Bayreuth 2007: Siegfried

Siegfried. Bayreuth Festival 2007. Production: Tankred Dorst. Cast: Stephen Gould (Siegfried), Gerhard Siegel (Mime), Andrew Shore (Alberich), Linda Watson (Brünnhilde), Albert Döhmen (Wotan), Mihoko Fujimura (Erda). Conductor: Christian Thielemann.

Tankred Dorst has taken us to school in this third installment of his 2007 Bayreuth Nibelungen Ring:

Mime lives in a deserted biology classroom, trying to mix potions while scribbling illegible signs on the blackboard. Siegfried is the ever-hopeless student, who simply forges the Nothung by waving his hand. Curiously dressed, by the way, with a costume depicting a bare hairy chest.

Located deep under a highway in the middle of a forest, with modern-day construction workers camped in a tent, is Fafner´s lair.
In the only exception to the lack of interaction between the human and mythological world, a teenage boy is lurking around Fafner´s nest, looking curiously into the cave. Hagen, perhaps? Eventually Fafner appears from beneath through heaps of smoke and after his death, a wood-bird tour guide with an arrow points Siegfried along the highway to Brünnhilde´s Rock, or rather: Brünnhilde´s cave.

The following confrontation between Wotan and Erda, which takes place on an otherwise empty stage flooded by a clear blue light is stunning and the most beautiful image of the entire cycle. We then descend to Brünnhildes subterranean cave, where Siegfried wakes Brünnhilde, who in return succeeded in ruining the entire scene:

Linda Watson´s Brünnhilde was, to be polite, less than mediocre. Shrill, off-pitch and wobbly. While admittedly a difficult part to cast, it simply must be possible to do better than this. The final scene was simply nightmarish. Not to speak of the lack of chemistry with Stephen Goulds not overly impressive Siegfried: Stiff acting, flat singing and clearly at the ends of his reserves.

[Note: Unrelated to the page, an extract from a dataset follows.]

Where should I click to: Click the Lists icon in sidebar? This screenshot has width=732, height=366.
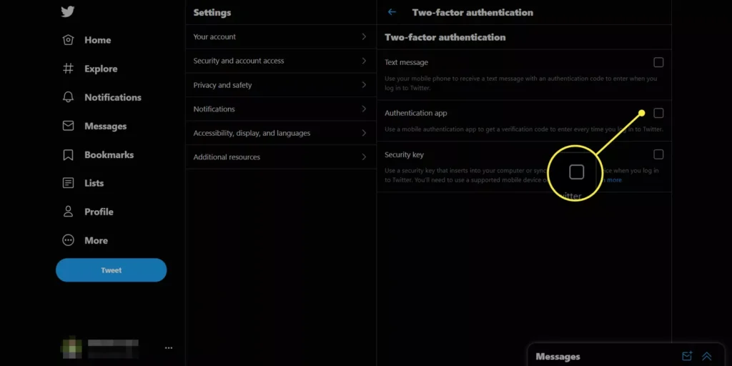[69, 183]
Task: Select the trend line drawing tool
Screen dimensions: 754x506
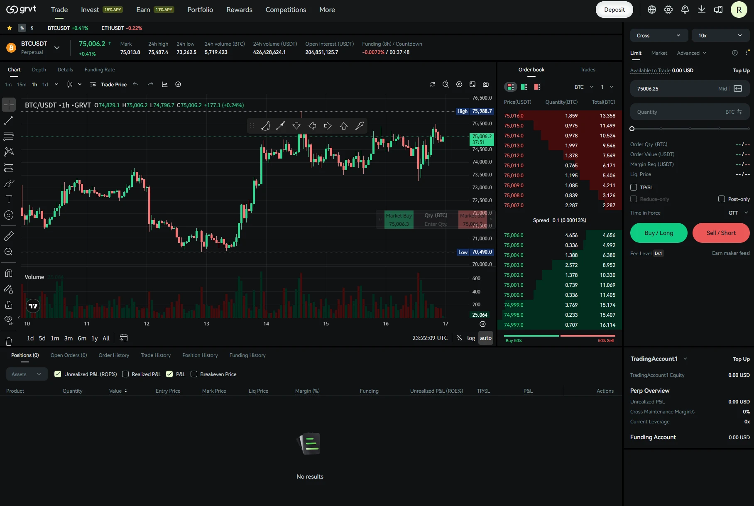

Of the remaining, Albert Döhmens Wanderer is not bad at all, though neither is it particularly interesting. Andrew Shore relied too heavily on sprechgesang for my tastes, while Gerhard Siegel as Mime was the most convincing character on stage.
Mihoko Fujimuras Erda remains beautifully sung, though entirely undramatic in both presence and singing.

In stark contrast to this largely mediocre singing was Christian Thielemann’s conducting, of which I am running out of praise. Amazingly beautiful. On levels with the greatest on record as well.